His eyes gleamed even through the dark fall of his hair. “From me, of course.”
“Your name is not Rumplestiltskin, by any chance?”
“No.”
“Something Biblical, then. Nebuchadnezzar?”
This time his response was distinctly a chuckle, albeit a raspy one, as if his throat were unused to making such a sound.
“Beelezebub?”
“Very close. But still no. Feel free to make up something of your own, however. I’ve been called nearly every name you can think of, few of them speakable in polite company.”
“I do have a name for you, actually,” she blurted out.
“Indeed?”
In for a penny, in for a pound. “I call you the B
lack Giant.”
Now a deep rumbling sounded in his chest, as though he about to be seized by a fit of coughing, and his shoulders shook slightly. “Black Giant? Well, at least that’s rather more flattering than the usual.”
“Did Sarah know it? Your real name?”
“Yes,” he answered gruffly. The line of his mouth flattened, and his head bowed lower.
She wished she could get a clear look at his eyes; this was like trying to talk to someone standing behind a waterfall. On a moonless night.
He led her quietly away from the main square, through a maze of back alleyways, until they reached a stucco building that stretched for most of a block. It had the look of a school, or an orphanage perhaps.
They reached a little wrought-iron covered door.

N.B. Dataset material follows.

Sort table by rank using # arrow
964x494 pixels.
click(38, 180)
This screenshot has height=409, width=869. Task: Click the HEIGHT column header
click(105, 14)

A sign on the doorpost read “Privado,” but the Giant strode straight up and tapped his knuckles softly on the wood. It hardly seemed loud enough to summon anyone, but within a moment, a man answered the door, wearing a brown robe and hemp belt that marked him as a Franciscan.
The monk looked at Rachel first, glancing in some horror at the low-cut emerald-green finery she was still wearing from the night before, and he nearly closed the door in her face. But the Giant caught the edge of it in his palm. The monk turned to him, clearly ready to protest in tones promising eternal hellfire, but then his eyes widened as the Giant lifted his hat to show his face, and the monk’s expression smoothed. “Signore, perdonne,” he said, in Italian, of all languages. “Bienvenuto. Very good to see you again.”

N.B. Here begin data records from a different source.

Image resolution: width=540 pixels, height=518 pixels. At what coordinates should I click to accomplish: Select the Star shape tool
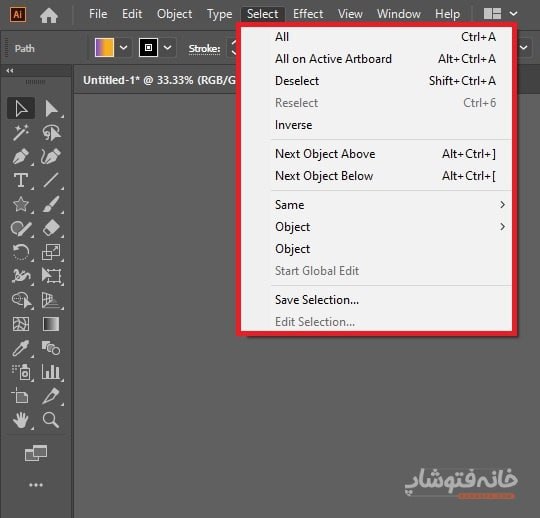[x=21, y=204]
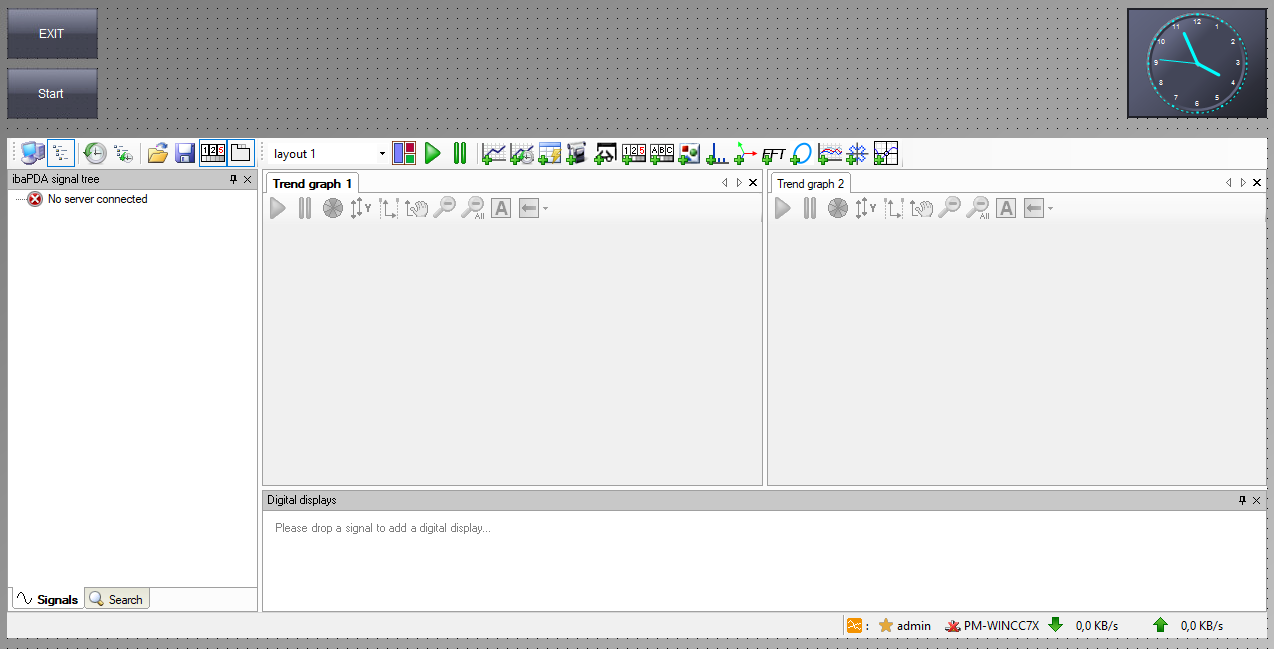Click the green play button in main toolbar
The width and height of the screenshot is (1274, 649).
pyautogui.click(x=432, y=153)
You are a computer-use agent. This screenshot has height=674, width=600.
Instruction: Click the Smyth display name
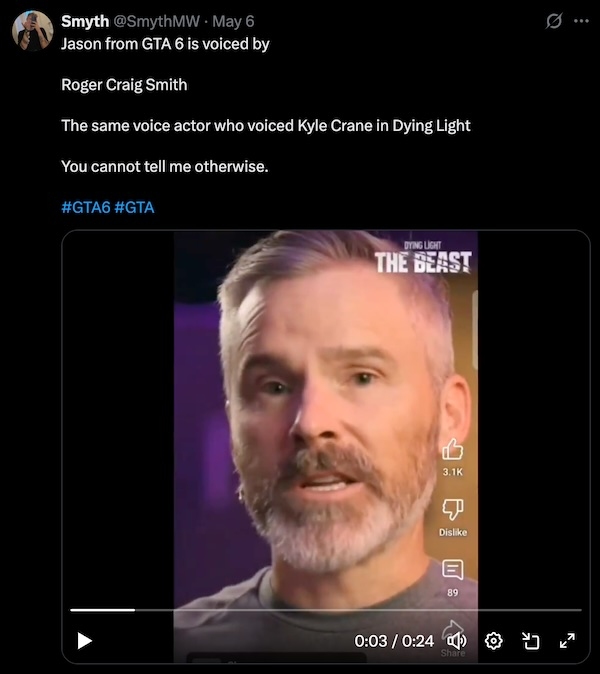point(85,21)
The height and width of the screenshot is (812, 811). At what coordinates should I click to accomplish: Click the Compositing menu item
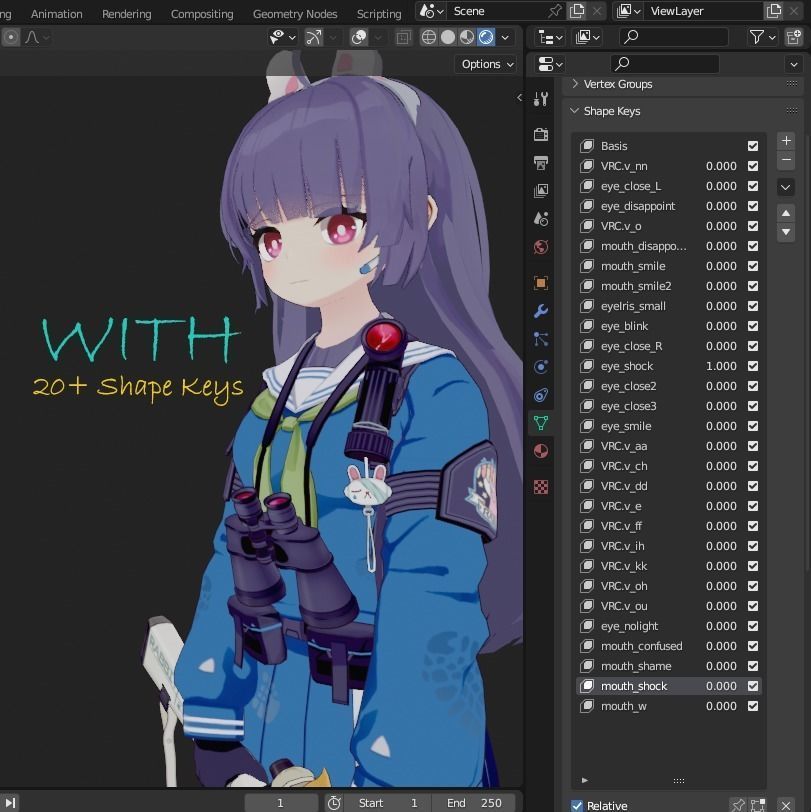(201, 13)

The Giant gave a small nod, and the monk turned and led them down a small, cool hallway to an ornately carved wooden door. A small plaque was set above that door, with new-painted gold letters reading “Cappella della Signorina Angela Delarosa-Aguirre.”
“Angela Delarosa-Aguirre? Who is that?”
“No one,” the Giant said quietly. “There is no such person. Enter, please.”

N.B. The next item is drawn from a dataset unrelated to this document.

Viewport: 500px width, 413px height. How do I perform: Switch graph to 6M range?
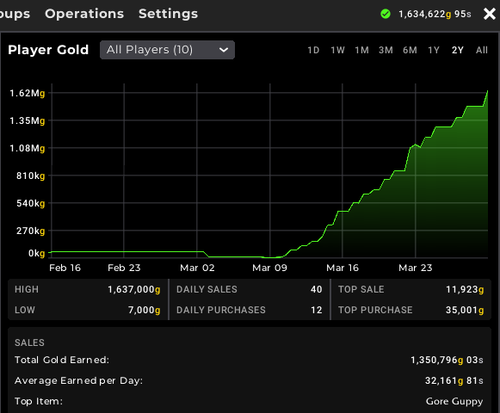[410, 50]
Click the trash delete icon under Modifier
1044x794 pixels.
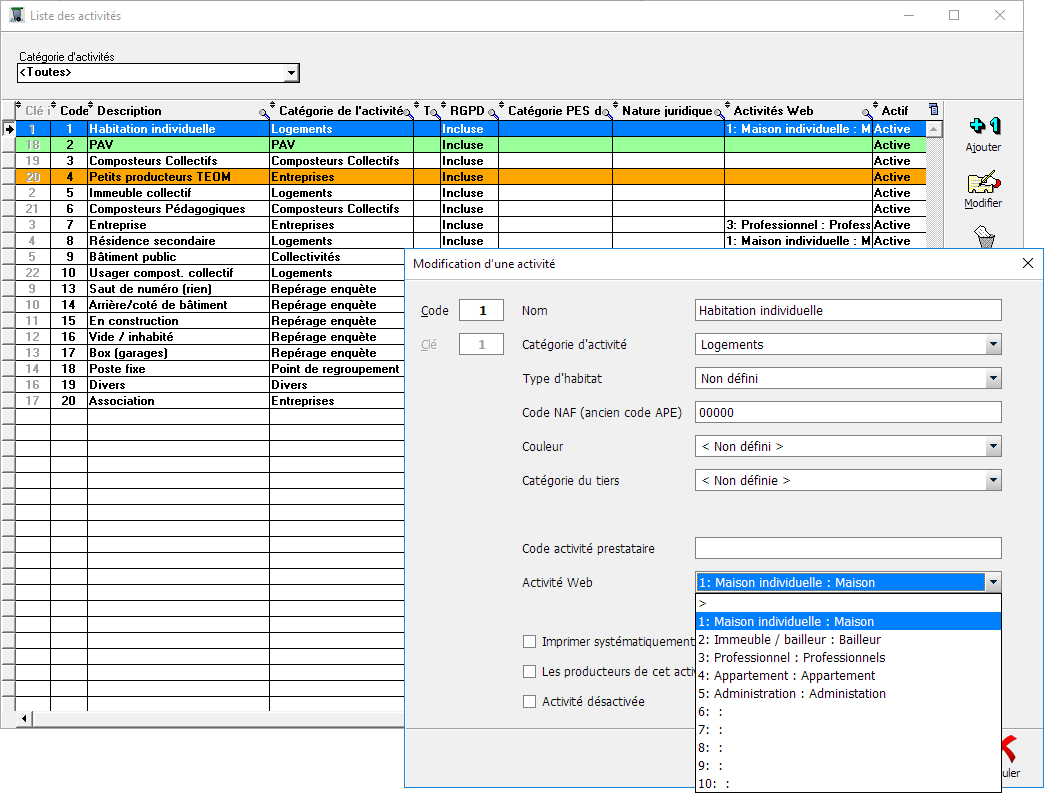tap(984, 238)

Beyond the doorway was a place of perfect peace and calm: a small chapel, hardly larger than a sitting room, and quiet and cool. It was mostly in shadow except for the subtle glow of sunlight beaming through an arched window cut into one stone wall. The window’s shape suggested it was made to hold stained glass, but it was fitted with a casement instead, which was flung open to the air.